ままよと思う。その気になれば、鉛筆だけでも絵は描けるのだ。『フランダースの犬』でネロ少年が木炭で描いた絵をコンクールに応募したことを思い出し、自分と重ねて勇気付けられた気になった。ちなみにうしおは結末が悲しすぎるこの物語がキライだが、画家を志していた少年には強い共感を抱いていた。


 入部期間中、様々な部活動から熱烈な勧誘を受け続けたが、どこに行っても本当にやりたいこと以上に情熱を注げるとは思わない。
 照道さんから「中学校はどうか」と尋ねられた折り、そんな話をした。
 芙玄院の留守を預かる照道さんは幼い頃から細々と世話を焼いてくれた、うしおにとっては親戚のおじさんのような存在だ。他愛もない学校での話も幼馴染みとの諍いも、微笑みながら聞いてくれる。(時折失笑もされる)

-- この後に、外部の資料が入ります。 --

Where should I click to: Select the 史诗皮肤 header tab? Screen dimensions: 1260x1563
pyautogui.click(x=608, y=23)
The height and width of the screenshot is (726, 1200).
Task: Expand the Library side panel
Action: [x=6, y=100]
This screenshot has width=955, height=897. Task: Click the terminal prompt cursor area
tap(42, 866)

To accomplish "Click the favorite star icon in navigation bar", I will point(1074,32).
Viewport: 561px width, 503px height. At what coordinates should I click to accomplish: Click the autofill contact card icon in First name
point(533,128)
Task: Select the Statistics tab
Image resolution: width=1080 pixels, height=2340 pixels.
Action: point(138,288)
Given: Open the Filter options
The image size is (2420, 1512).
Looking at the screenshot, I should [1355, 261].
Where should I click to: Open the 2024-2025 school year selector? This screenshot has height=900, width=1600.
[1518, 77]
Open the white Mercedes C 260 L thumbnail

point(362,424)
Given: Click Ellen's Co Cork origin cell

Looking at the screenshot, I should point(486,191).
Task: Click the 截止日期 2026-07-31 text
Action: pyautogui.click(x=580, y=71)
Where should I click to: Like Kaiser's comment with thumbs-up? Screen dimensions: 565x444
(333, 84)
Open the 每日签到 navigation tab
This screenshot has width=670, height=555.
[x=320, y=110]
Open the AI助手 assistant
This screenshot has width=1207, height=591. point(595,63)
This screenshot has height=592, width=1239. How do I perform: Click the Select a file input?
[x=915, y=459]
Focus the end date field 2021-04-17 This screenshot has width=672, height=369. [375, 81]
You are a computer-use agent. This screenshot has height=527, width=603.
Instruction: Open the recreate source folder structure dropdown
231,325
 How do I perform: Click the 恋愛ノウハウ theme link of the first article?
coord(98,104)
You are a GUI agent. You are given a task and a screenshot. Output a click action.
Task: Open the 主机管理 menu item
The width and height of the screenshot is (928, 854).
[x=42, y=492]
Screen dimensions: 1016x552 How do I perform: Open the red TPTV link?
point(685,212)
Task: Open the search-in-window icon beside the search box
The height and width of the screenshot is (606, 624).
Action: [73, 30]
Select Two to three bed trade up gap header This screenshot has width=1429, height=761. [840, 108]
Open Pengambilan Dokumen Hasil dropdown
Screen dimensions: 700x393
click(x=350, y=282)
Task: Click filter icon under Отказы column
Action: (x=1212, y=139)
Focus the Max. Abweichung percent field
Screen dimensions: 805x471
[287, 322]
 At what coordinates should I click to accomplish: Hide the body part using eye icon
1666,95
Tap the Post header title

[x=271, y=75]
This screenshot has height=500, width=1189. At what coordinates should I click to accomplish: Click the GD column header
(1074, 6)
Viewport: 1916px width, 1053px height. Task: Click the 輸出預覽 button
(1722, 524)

 彼がうしおの話をどう受け止め、紫暮に伝えたかは知らないが、二週間程音沙汰のなかった父はぷいと戻ってきたと思えば「お前絵を描きたいんだって」と問うてきた。紙とクレヨンさえ与えておけば何時間でも部屋で大人しくしていられた自分の姿を知っているはずの父親が何を今更。頷いて返せば、ふーんと気が抜けたように息を漏らす紫暮は「あのな」と続けた。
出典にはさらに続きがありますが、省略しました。